_WHAT YOU NEED TO DO_
Transcribe the full biographical text on Chiquinho Brazão below, reproducing every line and character without alteration.

[Opening DOCUMENT SEGMENT section]

Councillor of Rio de Janeiro
- In office 1 January 2005 – 1 February 2019
- Constituency: At-large

Personal details
- Born: João Francisco Inácio Brazão 22 February 1962 (age 64) Rio de Janeiro, Brazil
- Party: Independent (since 2024)
- Other political affiliations: MDB (2003–2018); Avante (2018–2022); UNIÃO (2022–2024);
- Occupation: Merchant, entrepreneur, politician
- Known for: Assassination of Marielle Franco
- Criminal status: Home arrest
- Convictions: Double homicide, attempted murder, armed criminal organization
- Criminal penalty: 76 years and 3 months in prison

= Chiquinho Brazão =

Brazilian politician (born 1962)

João Francisco Inácio Brazão (born 22 February 1962), better known as Chiquinho Brazão, is a Brazilian businessman and politician.

He was elected to the Brazilian Chamber of Deputies in the 2018 elections for Avante with a total vote of 25,817. Brazão is brother to Domingos Brazão and Pedro Brazão, well-known politicians.

Along with his brother Domingos Brazão, he was one of those accused of ordering the murder of councilwoman Marielle Franco. In 2025, due to Chiquinho Brazão's health condition, the minister of the Federal Supreme Court, Alexandre de Moraes, granted house arrest. He had been imprisoned in the Campo Grande Federal Penitentiary since 2024.

[Closing DOCUMENT SEGMENT section]
[Opening PROVIDED INFORMATION section]

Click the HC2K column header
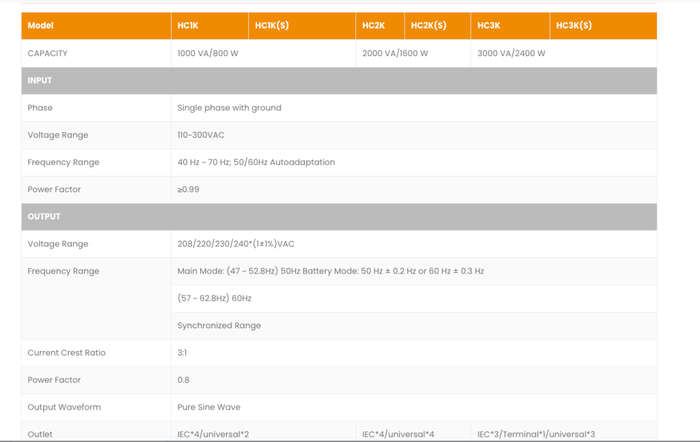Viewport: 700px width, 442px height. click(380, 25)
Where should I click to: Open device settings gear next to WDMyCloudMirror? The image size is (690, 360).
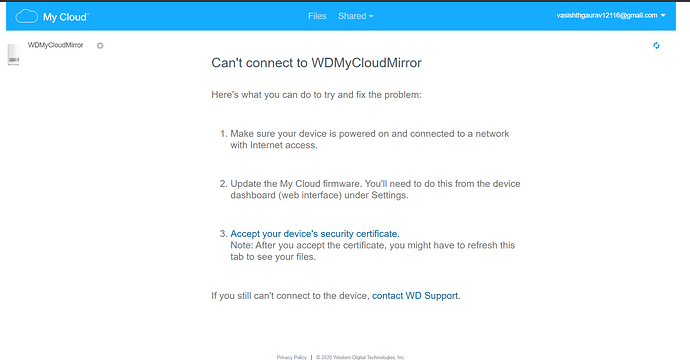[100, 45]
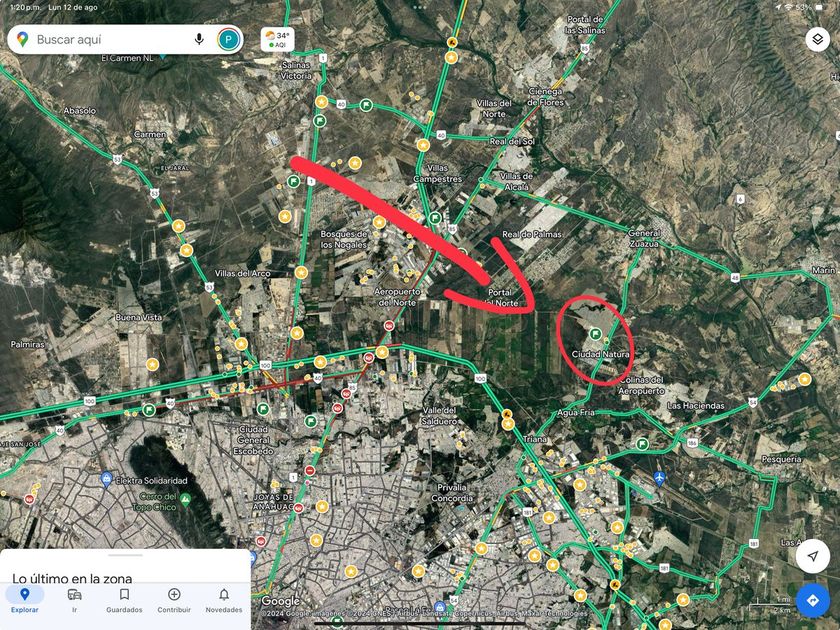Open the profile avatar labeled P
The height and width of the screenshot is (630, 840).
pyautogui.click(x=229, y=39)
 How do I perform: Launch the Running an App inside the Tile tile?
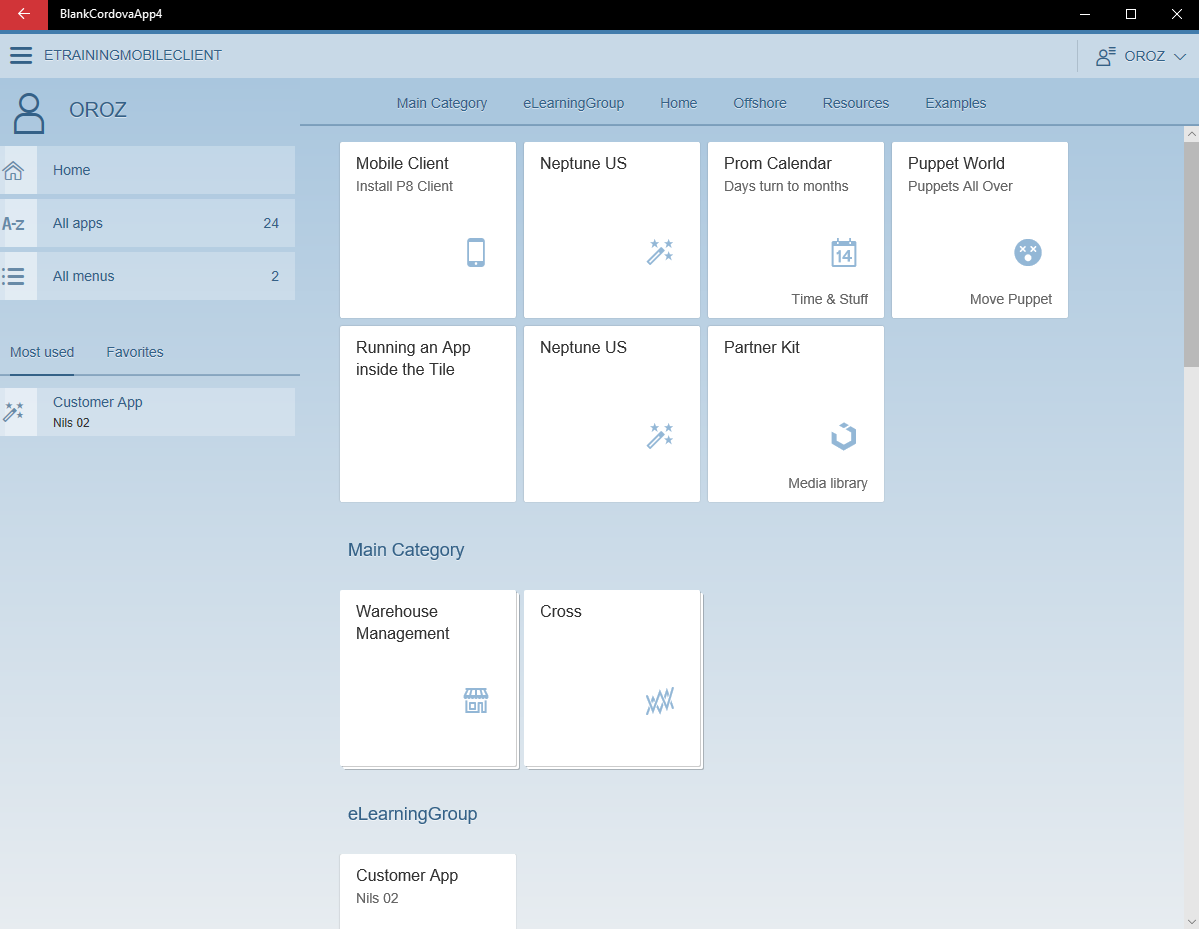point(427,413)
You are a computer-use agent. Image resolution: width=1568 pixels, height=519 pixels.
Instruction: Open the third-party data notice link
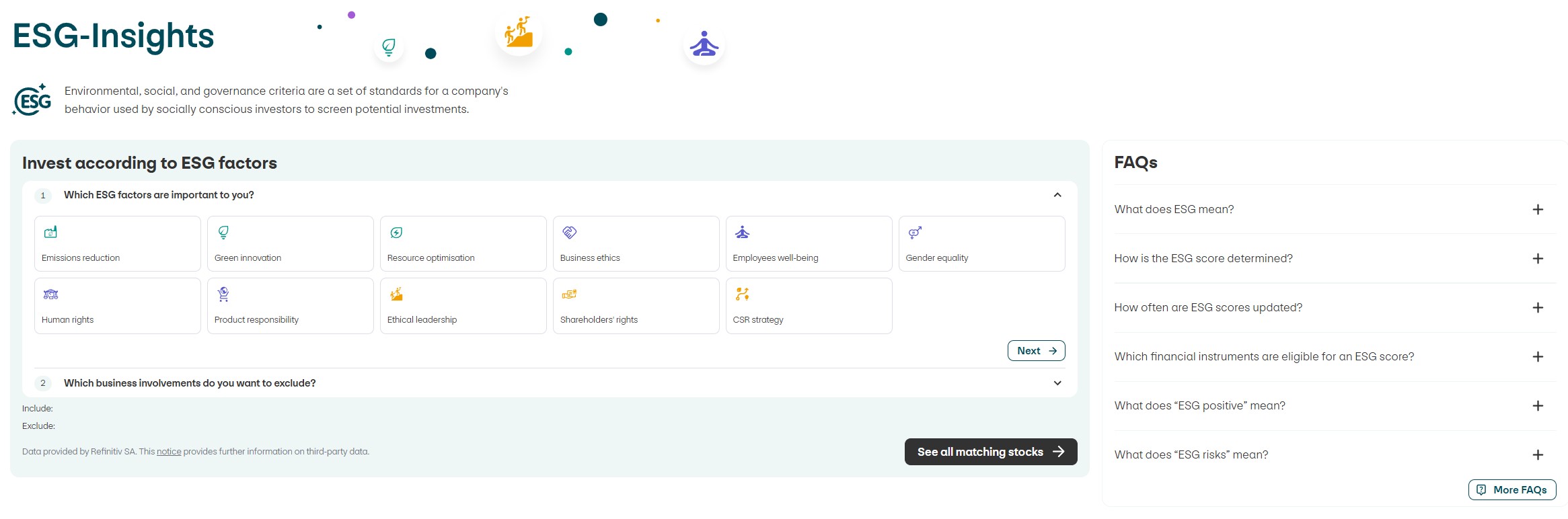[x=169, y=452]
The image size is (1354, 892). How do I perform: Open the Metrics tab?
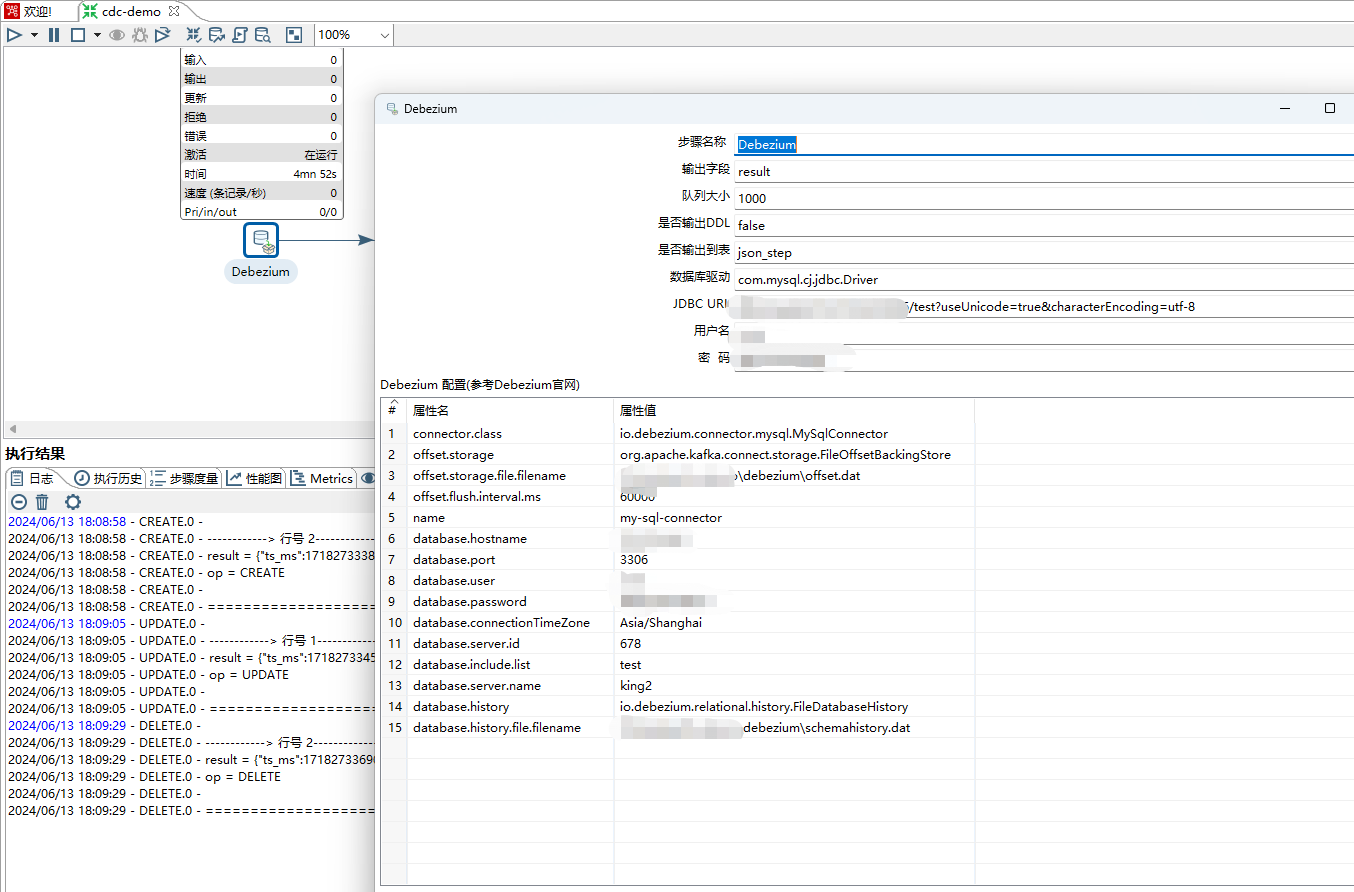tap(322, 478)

[Closing PROVIDED INFORMATION section]
[Opening PROVIDED INFORMATION section]

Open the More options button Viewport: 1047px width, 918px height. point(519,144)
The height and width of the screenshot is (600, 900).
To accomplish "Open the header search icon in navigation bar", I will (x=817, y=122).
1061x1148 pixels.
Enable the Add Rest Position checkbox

[Closing PROVIDED INFORMATION section]

_EXERCISE ANSWER_
Councillor of Rio de Janeiro
- In office 1 January 2005 – 1 February 2019
- Constituency: At-large

Personal details
- Born: João Francisco Inácio Brazão 22 February 1962 (age 64) Rio de Janeiro, Brazil
- Party: Independent (since 2024)
- Other political affiliations: MDB (2003–2018); Avante (2018–2022); UNIÃO (2022–2024);
- Occupation: Merchant, entrepreneur, politician
- Known for: Assassination of Marielle Franco
- Criminal status: Home arrest
- Convictions: Double homicide, attempted murder, armed criminal organization
- Criminal penalty: 76 years and 3 months in prison

= Chiquinho Brazão =

Brazilian politician (born 1962)

João Francisco Inácio Brazão (born 22 February 1962), better known as Chiquinho Brazão, is a Brazilian businessman and politician.

He was elected to the Brazilian Chamber of Deputies in the 2018 elections for Avante with a total vote of 25,817. Brazão is brother to Domingos Brazão and Pedro Brazão, well-known politicians.

Along with his brother Domingos Brazão, he was one of those accused of ordering the murder of councilwoman Marielle Franco. In 2025, due to Chiquinho Brazão's health condition, the minister of the Federal Supreme Court, Alexandre de Moraes, granted house arrest. He had been imprisoned in the Campo Grande Federal Penitentiary since 2024.